(PASSAGE SHOWN Opens)

Why would universities do this rather than simply switch to online teaching now? The reason is simple. If an institution decides on its own to not give students what they have been promised (i.e face to face teaching) then it will face action from the Office for Students for failure to deliver the ‘product’ to consumers. The consequences would be a mass return of tuition fees and financial ruin. But if a university is forced by a local or national lockdown to go online, they will not have to pay this money back. And of course, if students are locked down after they have arrived on campus, they will also be paying for their accommodation, which is a vital revenue stream. Universities know that the above situation is likely, even inevitable. They know they are lying to students about campus being COVID-safe. It is important that students know this too.

(PASSAGE SHOWN Closes)
(GIVEN MATERIAL Opens)

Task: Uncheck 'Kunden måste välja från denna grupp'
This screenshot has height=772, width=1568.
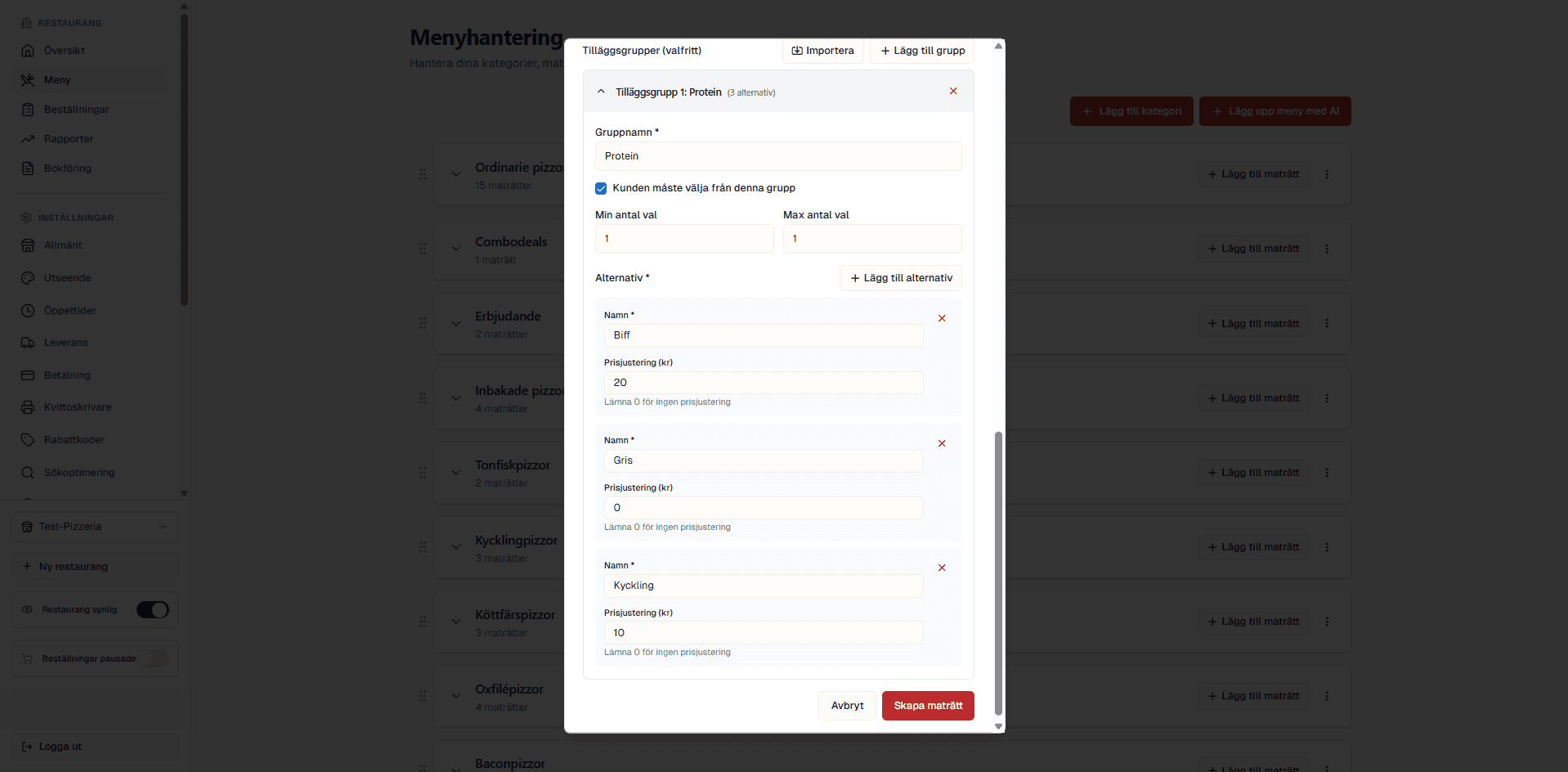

(GIVEN MATERIAL Closes)

- **WHAT YOU NEED TO DO**
**a)** Echo the passage on universities and online teaching word for word. Begin at the words "Why would universities" and stop after "know this too.".
**b)** Answer these questions from the passage on universities and online teaching:
(i) Which body would act against an institution that decided on its own not to give students face-to-face teaching?
(ii) What would students also be paying for if locked down after arriving on campus?
(iii) What does the passage say universities know they are lying to students about?
**c)** Go on with the passage on universities and COVID lockdowns from its final sentence.
The listing has no connection to the passage about universities and online teaching.

- **RESULTS FOR THE EXERCISE**
**a)**
Why would universities do this rather than simply switch to online teaching now? The reason is simple. If an institution decides on its own to not give students what they have been promised (i.e face to face teaching) then it will face action from the Office for Students for failure to deliver the ‘product’ to consumers. The consequences would be a mass return of tuition fees and financial ruin. But if a university is forced by a local or national lockdown to go online, they will not have to pay this money back. And of course, if students are locked down after they have arrived on campus, they will also be paying for their accommodation, which is a vital revenue stream. Universities know that the above situation is likely, even inevitable. They know they are lying to students about campus being COVID-safe. It is important that students know this too.

**b)**
(i) The Office for Students.
(ii) Their accommodation.
(iii) Campus being COVID-safe.

**c)**
The position of universities is fraudulent and utterly immoral: they are prepared to let people get ill and even die to keep themselves afloat. But perhaps we should not be too harsh on individual institutions, for really the problem is the system itself. If it is financially impossible for Higher Education to keep students and staff safe then something has gone badly wrong with our funding model. The consumerist system of Higher Education is leading us down a path that will inevitably lead to additional deaths. We need a radical rethink. University research provides public benefit and so it should be paid for, as schools are, through public taxation, progressively tiered so that the rich pay the most. Giving universities financial stability is the only way to ensure that they are not forced into a corner where they choose their own survival over that of their students and staff.

The author is a staff member at a university in England.